Assignment | When copying the data below, keep only the lines from the one with "You are a GUI" through the one with "Task: Click the fx insert function icon", word for word, and skip the pictures.

Dataset excerpts |
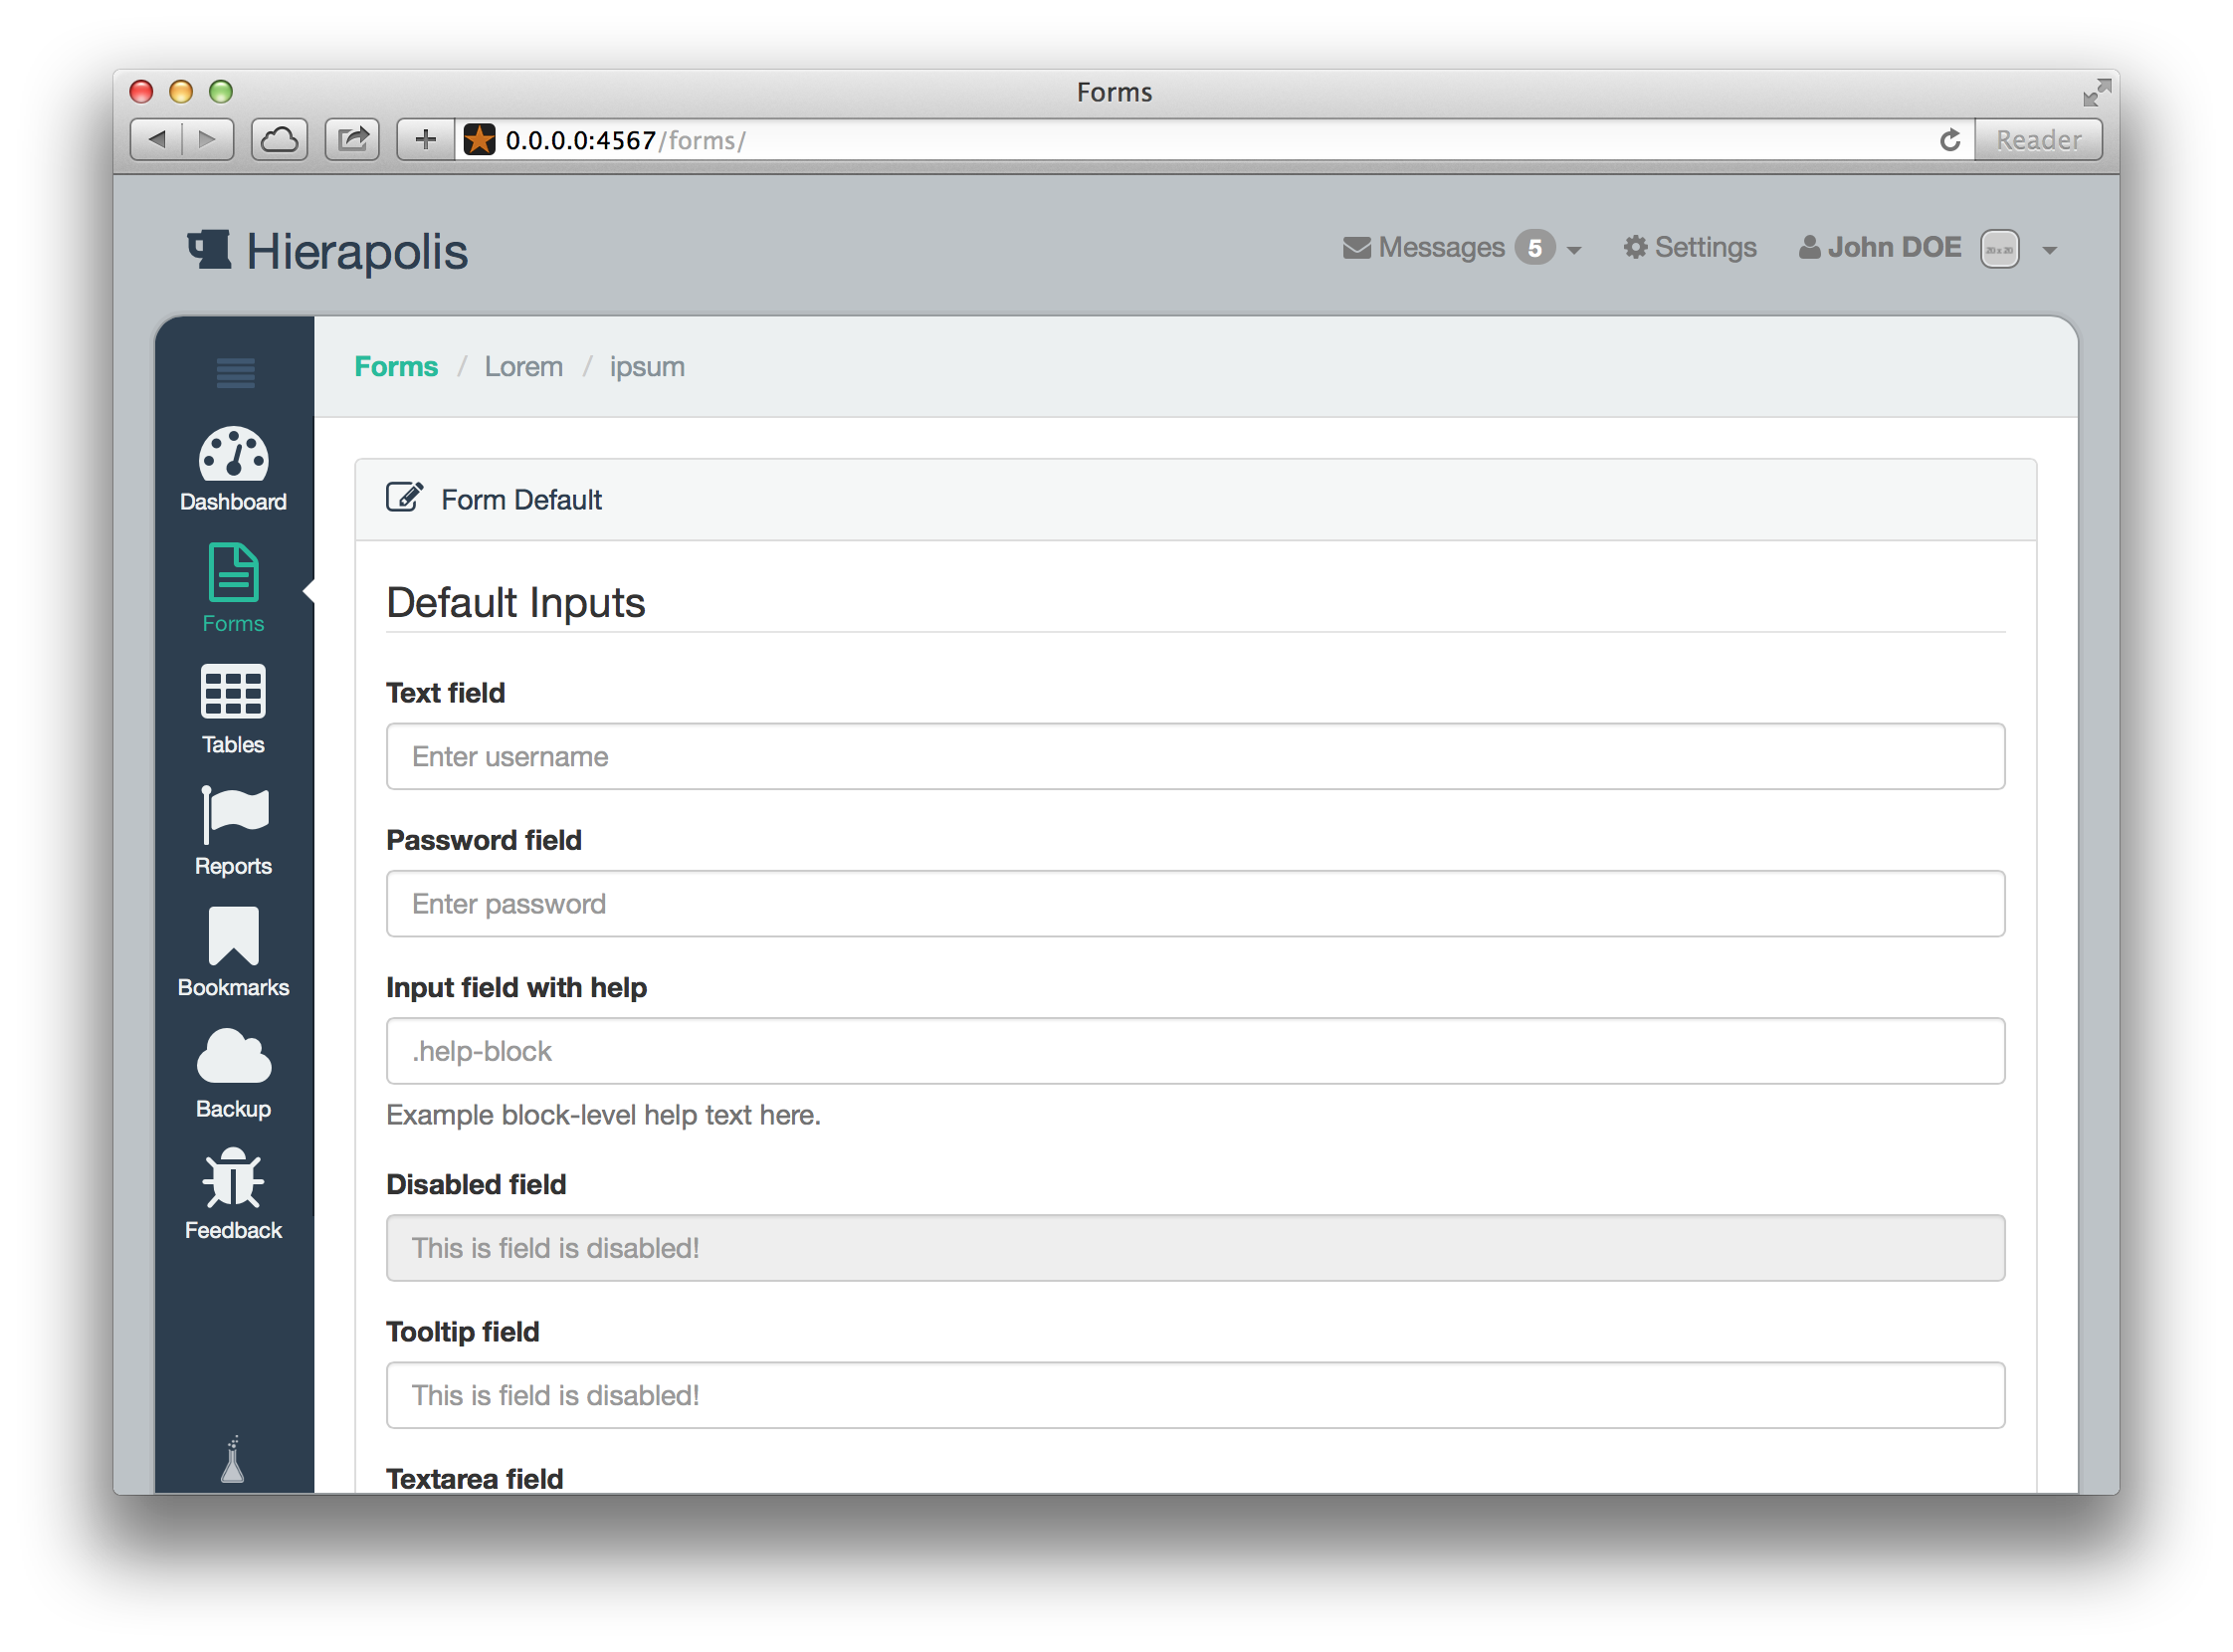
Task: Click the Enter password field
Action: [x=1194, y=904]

--

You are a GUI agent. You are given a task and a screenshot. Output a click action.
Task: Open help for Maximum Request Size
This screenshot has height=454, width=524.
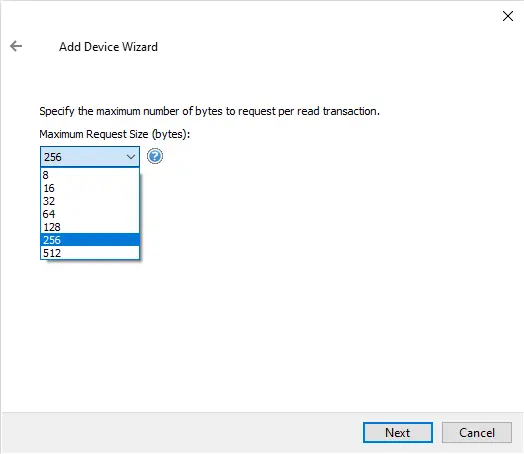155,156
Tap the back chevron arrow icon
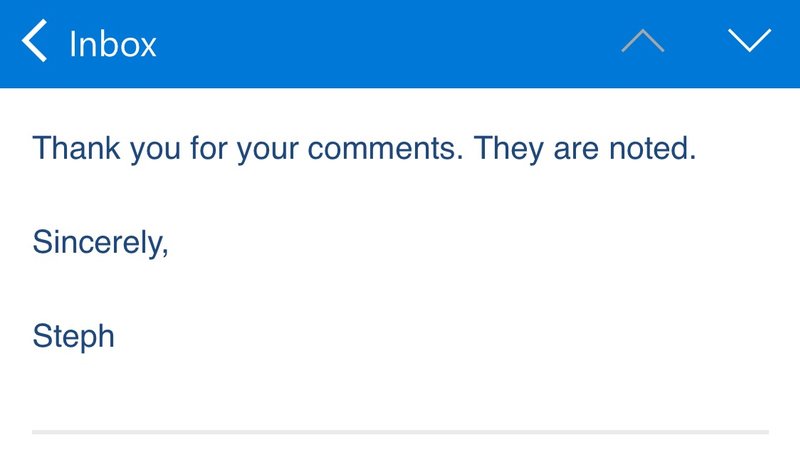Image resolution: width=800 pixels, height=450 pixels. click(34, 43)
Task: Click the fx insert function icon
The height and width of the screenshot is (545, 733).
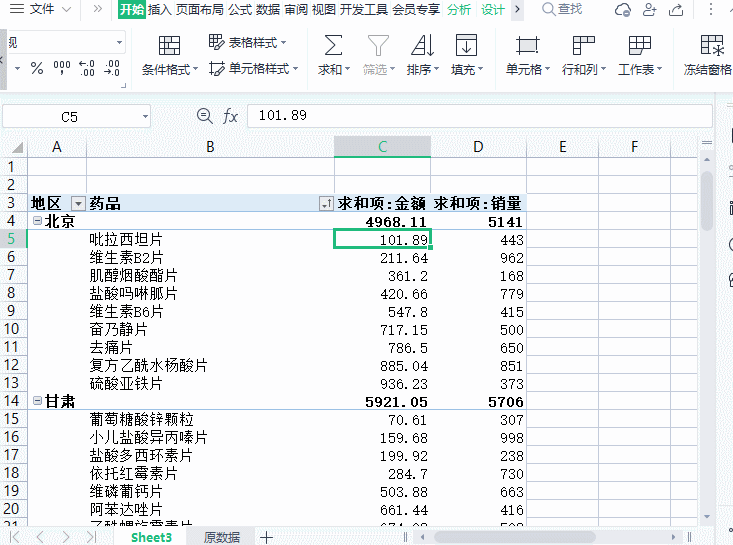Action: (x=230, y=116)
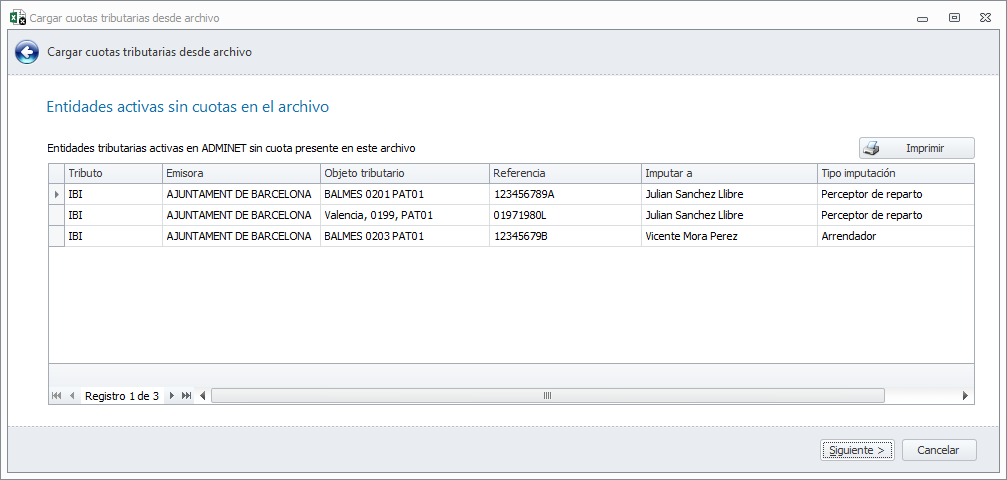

Exercise response |
You are a GUI agent. You are given a task and a screenshot. Output a click action.
Task: Open help for Maximum Request Size
This screenshot has height=454, width=524.
155,156
Tap the back chevron arrow icon
Image resolution: width=800 pixels, height=450 pixels. click(34, 43)
Task: Click the fx insert function icon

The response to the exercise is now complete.